- [WHAT IS REQUIRED] Return every line of the data exactly as it stands.

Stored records
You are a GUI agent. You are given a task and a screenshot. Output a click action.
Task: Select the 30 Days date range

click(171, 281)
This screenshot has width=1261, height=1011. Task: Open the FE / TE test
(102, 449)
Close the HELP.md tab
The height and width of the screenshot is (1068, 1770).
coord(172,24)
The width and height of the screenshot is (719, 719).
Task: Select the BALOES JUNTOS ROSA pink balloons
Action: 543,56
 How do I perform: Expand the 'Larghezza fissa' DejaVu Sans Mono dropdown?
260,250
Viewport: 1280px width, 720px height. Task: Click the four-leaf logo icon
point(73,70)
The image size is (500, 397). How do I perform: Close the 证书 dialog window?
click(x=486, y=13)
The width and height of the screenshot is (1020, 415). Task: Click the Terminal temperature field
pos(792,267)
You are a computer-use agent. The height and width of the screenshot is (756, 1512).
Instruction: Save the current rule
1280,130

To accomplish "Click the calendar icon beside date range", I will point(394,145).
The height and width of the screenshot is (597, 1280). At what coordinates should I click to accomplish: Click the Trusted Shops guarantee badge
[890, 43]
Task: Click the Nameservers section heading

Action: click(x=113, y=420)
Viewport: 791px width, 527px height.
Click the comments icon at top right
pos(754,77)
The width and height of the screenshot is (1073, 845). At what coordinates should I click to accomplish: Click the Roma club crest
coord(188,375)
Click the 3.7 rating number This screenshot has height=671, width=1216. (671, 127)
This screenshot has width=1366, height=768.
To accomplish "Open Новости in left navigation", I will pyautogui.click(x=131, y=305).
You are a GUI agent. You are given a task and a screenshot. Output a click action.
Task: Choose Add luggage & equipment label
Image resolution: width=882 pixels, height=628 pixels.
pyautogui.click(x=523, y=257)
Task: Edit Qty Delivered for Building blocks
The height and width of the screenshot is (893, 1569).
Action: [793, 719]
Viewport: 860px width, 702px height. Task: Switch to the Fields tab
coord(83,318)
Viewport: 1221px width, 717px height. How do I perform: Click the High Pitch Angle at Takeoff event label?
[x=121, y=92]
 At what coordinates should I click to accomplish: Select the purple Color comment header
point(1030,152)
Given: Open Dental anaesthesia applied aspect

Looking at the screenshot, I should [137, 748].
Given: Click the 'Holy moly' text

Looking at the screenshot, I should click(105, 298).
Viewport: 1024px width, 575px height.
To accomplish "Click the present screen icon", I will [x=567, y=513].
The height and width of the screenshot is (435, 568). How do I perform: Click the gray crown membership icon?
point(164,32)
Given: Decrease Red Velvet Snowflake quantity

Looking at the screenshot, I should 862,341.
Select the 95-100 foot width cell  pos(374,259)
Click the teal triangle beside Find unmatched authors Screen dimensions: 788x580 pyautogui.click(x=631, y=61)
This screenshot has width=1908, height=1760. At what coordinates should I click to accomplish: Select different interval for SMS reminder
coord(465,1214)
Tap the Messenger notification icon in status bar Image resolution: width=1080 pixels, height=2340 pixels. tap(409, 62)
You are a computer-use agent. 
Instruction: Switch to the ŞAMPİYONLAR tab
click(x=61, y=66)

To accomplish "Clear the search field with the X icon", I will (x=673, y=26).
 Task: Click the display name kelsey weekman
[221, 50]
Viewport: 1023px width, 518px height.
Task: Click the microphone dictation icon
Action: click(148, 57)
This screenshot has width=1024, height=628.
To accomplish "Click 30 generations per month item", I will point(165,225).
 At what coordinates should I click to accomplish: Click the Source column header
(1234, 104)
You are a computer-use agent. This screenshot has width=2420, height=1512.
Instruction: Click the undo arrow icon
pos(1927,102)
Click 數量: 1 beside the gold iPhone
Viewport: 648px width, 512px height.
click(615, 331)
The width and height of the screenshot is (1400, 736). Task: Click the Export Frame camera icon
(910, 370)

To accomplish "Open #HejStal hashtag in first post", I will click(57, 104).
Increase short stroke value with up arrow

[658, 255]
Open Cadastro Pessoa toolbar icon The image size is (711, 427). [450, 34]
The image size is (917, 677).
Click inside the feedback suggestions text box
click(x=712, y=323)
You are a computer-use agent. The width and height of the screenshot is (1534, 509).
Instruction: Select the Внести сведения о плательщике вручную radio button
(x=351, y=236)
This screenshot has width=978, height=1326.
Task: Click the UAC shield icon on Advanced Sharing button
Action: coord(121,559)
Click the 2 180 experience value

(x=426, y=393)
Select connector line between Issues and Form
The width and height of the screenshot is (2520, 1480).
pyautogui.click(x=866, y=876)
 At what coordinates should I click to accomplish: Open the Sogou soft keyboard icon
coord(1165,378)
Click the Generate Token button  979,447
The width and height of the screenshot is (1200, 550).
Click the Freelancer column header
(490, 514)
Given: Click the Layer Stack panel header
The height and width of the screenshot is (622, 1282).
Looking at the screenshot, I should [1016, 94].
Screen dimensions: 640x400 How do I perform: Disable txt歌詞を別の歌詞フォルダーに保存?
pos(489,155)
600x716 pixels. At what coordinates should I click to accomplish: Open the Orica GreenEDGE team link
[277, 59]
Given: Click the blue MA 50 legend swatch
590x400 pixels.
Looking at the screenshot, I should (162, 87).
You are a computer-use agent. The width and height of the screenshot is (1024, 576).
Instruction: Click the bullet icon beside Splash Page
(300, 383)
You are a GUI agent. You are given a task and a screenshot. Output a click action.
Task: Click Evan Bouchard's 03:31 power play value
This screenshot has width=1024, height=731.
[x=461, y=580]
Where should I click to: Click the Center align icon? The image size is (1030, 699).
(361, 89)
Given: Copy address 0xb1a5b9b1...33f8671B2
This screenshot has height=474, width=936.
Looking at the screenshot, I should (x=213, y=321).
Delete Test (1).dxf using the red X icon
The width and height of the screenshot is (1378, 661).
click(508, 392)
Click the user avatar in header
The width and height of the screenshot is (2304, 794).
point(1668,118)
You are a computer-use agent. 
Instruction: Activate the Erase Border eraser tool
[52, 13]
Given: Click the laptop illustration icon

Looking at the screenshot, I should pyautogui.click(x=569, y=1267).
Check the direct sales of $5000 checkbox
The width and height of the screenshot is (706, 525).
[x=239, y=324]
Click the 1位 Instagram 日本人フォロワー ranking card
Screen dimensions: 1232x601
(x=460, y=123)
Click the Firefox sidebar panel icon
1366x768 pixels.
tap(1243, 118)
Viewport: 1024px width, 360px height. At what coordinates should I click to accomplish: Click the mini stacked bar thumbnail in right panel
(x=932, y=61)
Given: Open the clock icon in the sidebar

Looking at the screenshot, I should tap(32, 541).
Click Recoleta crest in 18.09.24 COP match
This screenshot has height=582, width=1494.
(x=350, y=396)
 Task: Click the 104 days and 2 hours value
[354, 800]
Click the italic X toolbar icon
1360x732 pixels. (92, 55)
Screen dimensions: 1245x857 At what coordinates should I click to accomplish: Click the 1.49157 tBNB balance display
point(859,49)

- [COMPLETED TASK]
You are a GUI agent. You are given a task and a screenshot. Output a click action.
Task: Select the 30 Days date range

click(171, 281)
This screenshot has width=1261, height=1011. Task: Open the FE / TE test
(102, 449)
Close the HELP.md tab
The height and width of the screenshot is (1068, 1770).
coord(172,24)
The width and height of the screenshot is (719, 719).
Task: Select the BALOES JUNTOS ROSA pink balloons
Action: 543,56
 How do I perform: Expand the 'Larghezza fissa' DejaVu Sans Mono dropdown?
260,250
Viewport: 1280px width, 720px height. Task: Click the four-leaf logo icon
point(73,70)
The image size is (500, 397). How do I perform: Close the 证书 dialog window?
click(x=486, y=13)
The width and height of the screenshot is (1020, 415). Task: Click the Terminal temperature field
pos(792,267)
You are a computer-use agent. The height and width of the screenshot is (756, 1512).
Instruction: Save the current rule
1280,130

To accomplish "Click the calendar icon beside date range", I will point(394,145).
The height and width of the screenshot is (597, 1280). At what coordinates should I click to accomplish: Click the Trusted Shops guarantee badge
[890, 43]
Task: Click the Nameservers section heading

Action: click(x=113, y=420)
Viewport: 791px width, 527px height.
Click the comments icon at top right
pos(754,77)
The width and height of the screenshot is (1073, 845). At what coordinates should I click to accomplish: Click the Roma club crest
coord(188,375)
Click the 3.7 rating number This screenshot has height=671, width=1216. (671, 127)
This screenshot has width=1366, height=768.
To accomplish "Open Новости in left navigation", I will pyautogui.click(x=131, y=305).
You are a GUI agent. You are given a task and a screenshot. Output a click action.
Task: Choose Add luggage & equipment label
Image resolution: width=882 pixels, height=628 pixels.
pyautogui.click(x=523, y=257)
Task: Edit Qty Delivered for Building blocks
The height and width of the screenshot is (893, 1569).
Action: [793, 719]
Viewport: 860px width, 702px height. Task: Switch to the Fields tab
coord(83,318)
Viewport: 1221px width, 717px height. How do I perform: Click the High Pitch Angle at Takeoff event label?
[x=121, y=92]
 At what coordinates should I click to accomplish: Select the purple Color comment header
point(1030,152)
Given: Open Dental anaesthesia applied aspect

Looking at the screenshot, I should [137, 748].
Given: Click the 'Holy moly' text

Looking at the screenshot, I should click(105, 298).
Viewport: 1024px width, 575px height.
To accomplish "Click the present screen icon", I will [x=567, y=513].
The height and width of the screenshot is (435, 568). How do I perform: Click the gray crown membership icon?
point(164,32)
Given: Decrease Red Velvet Snowflake quantity

Looking at the screenshot, I should 862,341.
Select the 95-100 foot width cell  pos(374,259)
Click the teal triangle beside Find unmatched authors Screen dimensions: 788x580 pyautogui.click(x=631, y=61)
This screenshot has width=1908, height=1760. At what coordinates should I click to accomplish: Select different interval for SMS reminder
coord(465,1214)
Tap the Messenger notification icon in status bar Image resolution: width=1080 pixels, height=2340 pixels. tap(409, 62)
You are a computer-use agent. 
Instruction: Switch to the ŞAMPİYONLAR tab
click(x=61, y=66)

To accomplish "Clear the search field with the X icon", I will (x=673, y=26).
 Task: Click the display name kelsey weekman
[221, 50]
Viewport: 1023px width, 518px height.
Task: Click the microphone dictation icon
Action: click(148, 57)
This screenshot has width=1024, height=628.
To accomplish "Click 30 generations per month item", I will point(165,225).
 At what coordinates should I click to accomplish: Click the Source column header
(1234, 104)
You are a computer-use agent. This screenshot has width=2420, height=1512.
Instruction: Click the undo arrow icon
pos(1927,102)
Click 數量: 1 beside the gold iPhone
Viewport: 648px width, 512px height.
click(615, 331)
The width and height of the screenshot is (1400, 736). Task: Click the Export Frame camera icon
(910, 370)

To accomplish "Open #HejStal hashtag in first post", I will click(57, 104).
Increase short stroke value with up arrow

[658, 255]
Open Cadastro Pessoa toolbar icon The image size is (711, 427). [450, 34]
The image size is (917, 677).
Click inside the feedback suggestions text box
click(x=712, y=323)
You are a computer-use agent. The width and height of the screenshot is (1534, 509).
Instruction: Select the Внести сведения о плательщике вручную radio button
(x=351, y=236)
This screenshot has width=978, height=1326.
Task: Click the UAC shield icon on Advanced Sharing button
Action: coord(121,559)
Click the 2 180 experience value

(x=426, y=393)
Select connector line between Issues and Form
The width and height of the screenshot is (2520, 1480).
pyautogui.click(x=866, y=876)
 At what coordinates should I click to accomplish: Open the Sogou soft keyboard icon
coord(1165,378)
Click the Generate Token button  979,447
The width and height of the screenshot is (1200, 550).
Click the Freelancer column header
(490, 514)
Given: Click the Layer Stack panel header
The height and width of the screenshot is (622, 1282).
Looking at the screenshot, I should [1016, 94].
Screen dimensions: 640x400 How do I perform: Disable txt歌詞を別の歌詞フォルダーに保存?
pos(489,155)
600x716 pixels. At what coordinates should I click to accomplish: Open the Orica GreenEDGE team link
[277, 59]
Given: Click the blue MA 50 legend swatch
590x400 pixels.
Looking at the screenshot, I should (162, 87).
You are a computer-use agent. The width and height of the screenshot is (1024, 576).
Instruction: Click the bullet icon beside Splash Page
(300, 383)
You are a GUI agent. You are given a task and a screenshot. Output a click action.
Task: Click Evan Bouchard's 03:31 power play value
This screenshot has width=1024, height=731.
[x=461, y=580]
Where should I click to: Click the Center align icon? The image size is (1030, 699).
(361, 89)
Given: Copy address 0xb1a5b9b1...33f8671B2
This screenshot has height=474, width=936.
Looking at the screenshot, I should (x=213, y=321).
Delete Test (1).dxf using the red X icon
The width and height of the screenshot is (1378, 661).
click(508, 392)
Click the user avatar in header
The width and height of the screenshot is (2304, 794).
point(1668,118)
You are a computer-use agent. 
Instruction: Activate the Erase Border eraser tool
[52, 13]
Given: Click the laptop illustration icon

Looking at the screenshot, I should pyautogui.click(x=569, y=1267).
Check the direct sales of $5000 checkbox
The width and height of the screenshot is (706, 525).
[x=239, y=324]
Click the 1位 Instagram 日本人フォロワー ranking card
Screen dimensions: 1232x601
(x=460, y=123)
Click the Firefox sidebar panel icon
1366x768 pixels.
tap(1243, 118)
Viewport: 1024px width, 360px height. At what coordinates should I click to accomplish: Click the mini stacked bar thumbnail in right panel
(x=932, y=61)
Given: Open the clock icon in the sidebar

Looking at the screenshot, I should tap(32, 541).
Click Recoleta crest in 18.09.24 COP match
This screenshot has height=582, width=1494.
(x=350, y=396)
 Task: Click the 104 days and 2 hours value
[354, 800]
Click the italic X toolbar icon
1360x732 pixels. (92, 55)
Screen dimensions: 1245x857 At what coordinates should I click to accomplish: Click the 1.49157 tBNB balance display
point(859,49)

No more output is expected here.